# How to prove “if every subset of a set is a CFL, then the set must be regular.”

"If every subset of a set is a CFL, then the set must be regular."

I want to prove it, could anyone please give me some hints?

• Hint: show that every infinite set has a non-CFL subset. Another hint: use the pumping lemma. – Shaull Jan 7 '16 at 18:32
• There is no need to use the pumping lemma. You can use the fact that there are only countably many context-free languages. – Yuval Filmus Jan 7 '16 at 18:51
• Cardinality really helps here. – chi Jan 7 '16 at 18:52
• Once you figure out the answer, feel free to answer your own question. – Yuval Filmus Jan 7 '16 at 22:56
• N.B. If we want to enforce using the pumping lemma, we can ask what happens if (say) all computable subsets of a set are context-free. – Yuval Filmus Jan 7 '16 at 22:57

Suppose that $$L$$ is a language such that each subset of $$L$$ is context-free. I claim that $$L$$ must be finite, and so regular. Indeed, otherwise $$L$$ would have uncountably many subsets, and so not all of them could be context-free (since there are only countably many context-free languages).

Lemma 1: any language over a finite alphabet has either a finite or countably infinite number of elements. Option one, your language is finite. Option two, your language is infinite, but you can still sort all the strings in "lexicographic order" (i.e. alphabetical order). This means they can be enumerated, so there are only countably many.
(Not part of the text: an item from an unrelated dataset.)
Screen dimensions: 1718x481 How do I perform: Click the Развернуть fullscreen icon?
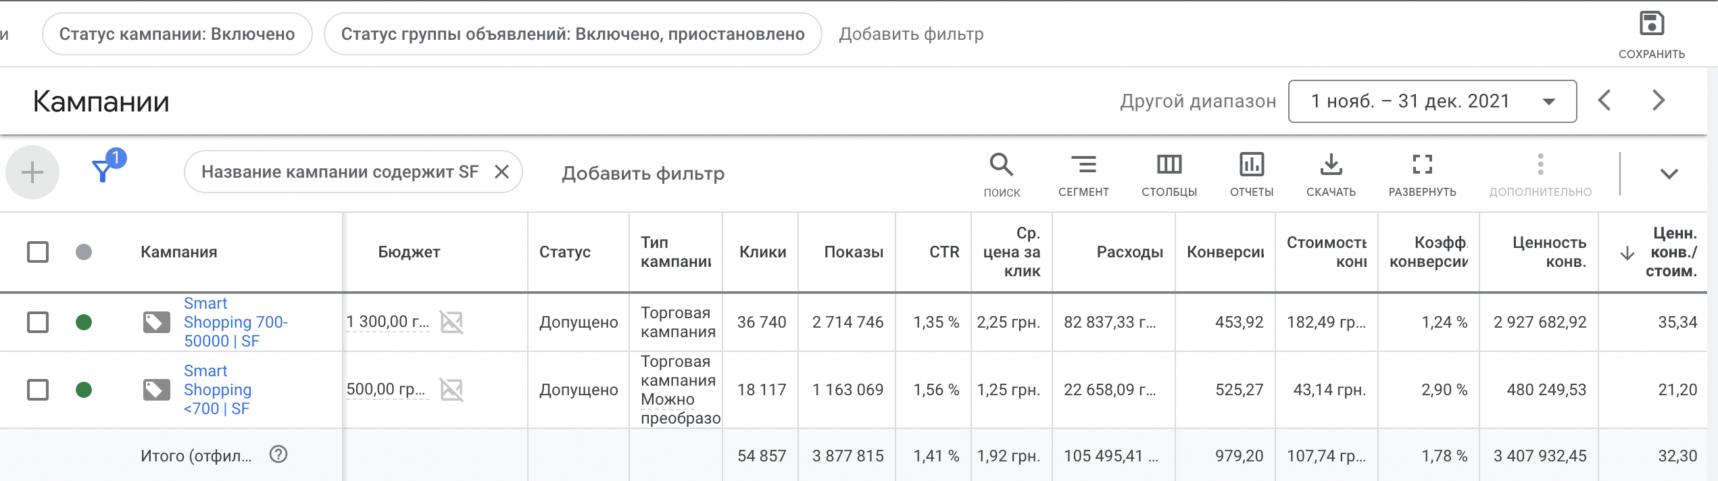click(x=1422, y=165)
Lemma 2: a countably infinite set has uncountably many subsets. This is called Cantor's Theorem, and for the sake of time I'm not going to prove it here, but the proof is very elegant and can be found online.
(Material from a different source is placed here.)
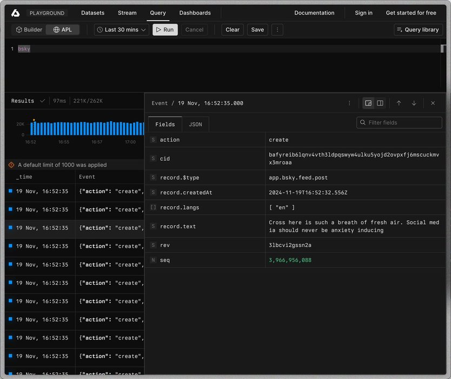Go to next event using down arrow
451x379 pixels.
pos(414,103)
Lemma 3: the set of context-free languages is countable. You can write down the grammar of any context-free language as a string of finite length (a CFG), and these strings can be sorted lexicographically.

Lemma 4: if a language is infinite, it must have a non-context-free subset. If a language is infinite, it has countably many elements, which means uncountably many subsets. This means there are more distinct subsets than context-free languages. So some of these subsets must be non-context-free.

Lemma 5: if a language is finite, it is regular. You can make a regular expression for it by just union-ing together a whole lot of singleton strings.

Theorem: if a language has no context-free subset, it must be regular. The contrapositive of Lemma 4 means this language must be finite, and so Lemma 5 means it's regular.